The films of Jeremy Saulnier have staked out a unique space in film culture over the last decade. They’re not supernatural or overtly horrific enough to be classified as “Elevated Horror” (that once-proud moniker that now garners nearly as much derision as fawning), but calling them “Elevated Suspense” feels about right. And Saulnier’s films even share a favorite trope with Alfred Hitchcock, the Master of Suspense himself: that of the wrong man in the wrong place at the wrong time.
That’s the initial grip of Saulnier’s latest thriller, the Netflix film “Rebel Ridge,” which stars Aaron Pierre as Terry, a man who runs afoul of local law enforcement in a small Louisiana town after he commits the crime of riding a bike while Black. The officers who stop Terry illegally search him and find over $30,000 in cash, which they seize even after Terry explains that he got the cash from selling his truck, and he’s on his way to the courthouse to bail his cousin out of jail.
Terry heads to the station in the hopes that cooler heads can prevail, but with a southern police chief played by a loving-every-second-of-it Don Johnson, that’s probably not in the cards. So it’s time for Plan B, and that’s when the other shoe drops — not only is Terry a US Marine, but he actually ran the Marine Corps Martial Arts Program. (There’s a memorably comedic moment when the cops find out what the MCMAP acronym on Terry’s record actually stands for.) Suffice to say, Terry’s version of Plan B is the stuff that genre movie dreams are made of.
That Terry is so profoundly capable of unleashing hell on these small-town cops is the most interesting difference between “Rebel Ridge” and Saulnier’s other films, but it’s also, in a way, the most anticlimactic difference as well. Saulnier’s other protagonists were woefully ill-equipped for the circumstances they found themselves in. Be it the homeless man with PTSD in “Blue Ruin” enacting revenge on a redneck family, or the punk band in “Green Room” suddenly fighting off a small army of neo-Nazis trying to kill them, the fundamental lack of both strategy and ability in these characters is the main generator of tension.
There’s no lack of a strategy in “Rebel Ridge,” as Terry gradually reveals himself to be an almost Jason Bourne–like adversary for Don Johnson and his officers.
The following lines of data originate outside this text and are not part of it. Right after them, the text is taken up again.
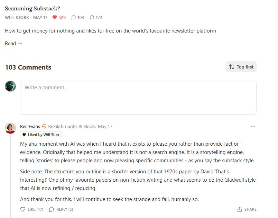Image resolution: width=278 pixels, height=218 pixels.
Task: Visit the Breakthroughs & Blocks publication link
Action: click(72, 126)
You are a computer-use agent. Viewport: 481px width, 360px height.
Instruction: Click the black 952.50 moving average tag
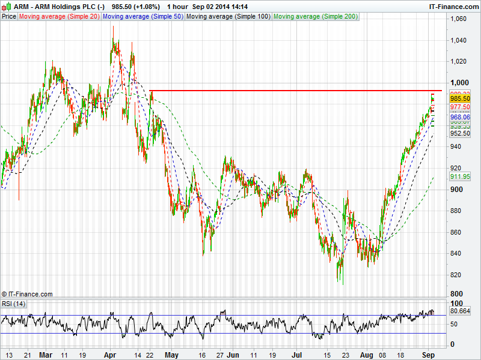[x=459, y=133]
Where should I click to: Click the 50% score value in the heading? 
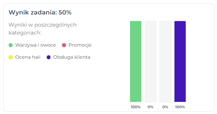click(65, 12)
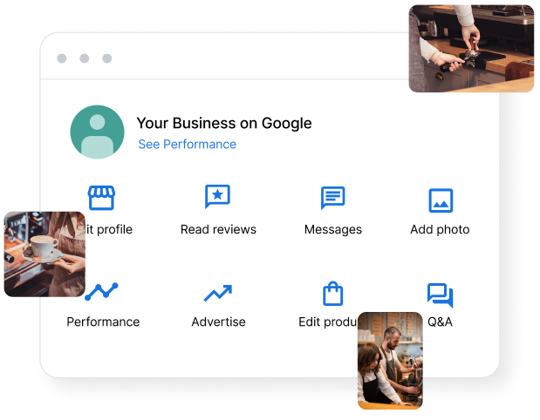The width and height of the screenshot is (540, 420).
Task: Click the Your Business on Google heading
Action: tap(224, 123)
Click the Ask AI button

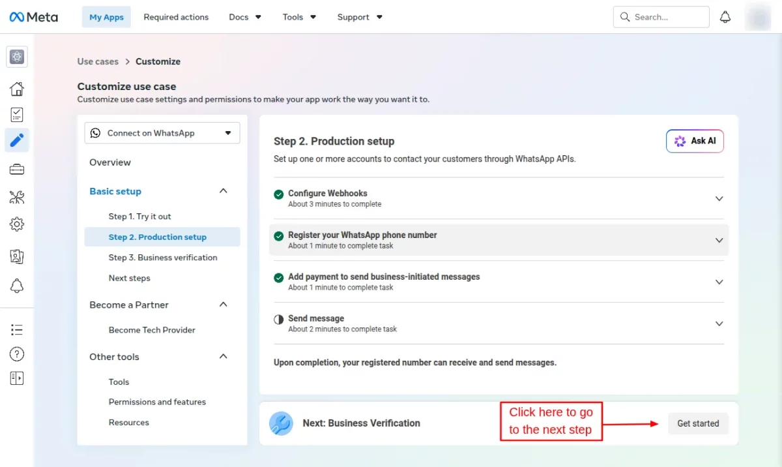pyautogui.click(x=695, y=141)
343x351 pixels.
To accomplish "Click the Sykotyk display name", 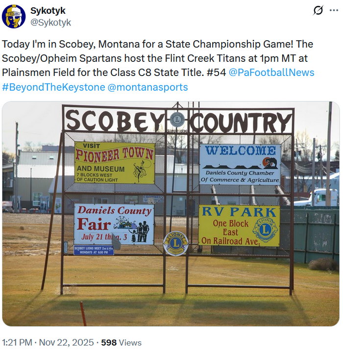I will point(48,11).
But Terry being good at this sort of thing means “Rebel Ridge” is never punctuated with the sudden, graphic outbursts of violence that have characterized Saulnier’s other films, and that lack of well-timed shock value feels like a glaring absence at times. Terry has a particular set of skills, and one of those skills is minimizing collateral damage. That’s a great skill for real life, but it might not be one you’d want in a Jeremy Saulnier film.
But that’s a minor quibble for a film that’s immensely satisfying in so many other ways. Aaron Pierre, who co-starred in Barry Jenkins’ “Underground Railroad” and the criminally under-seen Canadian film “Brother,” is magnetic here. John Boyega was originally cast as Terry, but Pierre makes the role so thoroughly his own that it’s difficult to imagine anyone else pulling it off. He commands the screen with a handsome authority, somehow managing to exude both coiled tension and serene cool at the same time. It’s easy to understand why Jenkins — known for his unflinching facial gazes — loves Pierre so much. (Pierre will next voice the titular Mufasa in Jenkins’s upcoming “Lion King” prequel.)
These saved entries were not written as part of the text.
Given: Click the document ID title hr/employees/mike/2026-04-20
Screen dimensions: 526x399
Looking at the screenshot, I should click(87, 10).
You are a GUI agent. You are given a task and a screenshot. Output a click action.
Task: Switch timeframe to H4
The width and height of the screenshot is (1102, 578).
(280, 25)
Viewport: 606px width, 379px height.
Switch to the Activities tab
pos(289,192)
The elephant in the room when it comes to “Rebel Ridge” is the film that it’s so clearly in conversation with, 1982’s “First Blood,” but that’s also a bit of a feint by Saulnier. At first Terry’s run-in with the cops looks like a product of pure racism, just as Rambo’s first altercation with the small-town sheriff played by Brian Dennehy was a product of xenophobic bigotry. But with the help of an eager law clerk (AnnaSophia Robb), Terry eventually uncovers a larger conspiracy of corruption within the police department and the local court system.
In some ways this undercuts the racism angle that the movie draws you in with, but it also opens a fascinating can of worms. Written before the murder of George Floyd but very much in dialogue with the national debate about police funding that was reignited by his death, “Rebel Ridge” leverages a corrupt example of asset forfeiture into a damning portrait of police entitlement; it’s a muscular, high-octane story about cops living above the laws they’re paid to enforce, and growing more desperate and dangerous with every threat to their unchecked power.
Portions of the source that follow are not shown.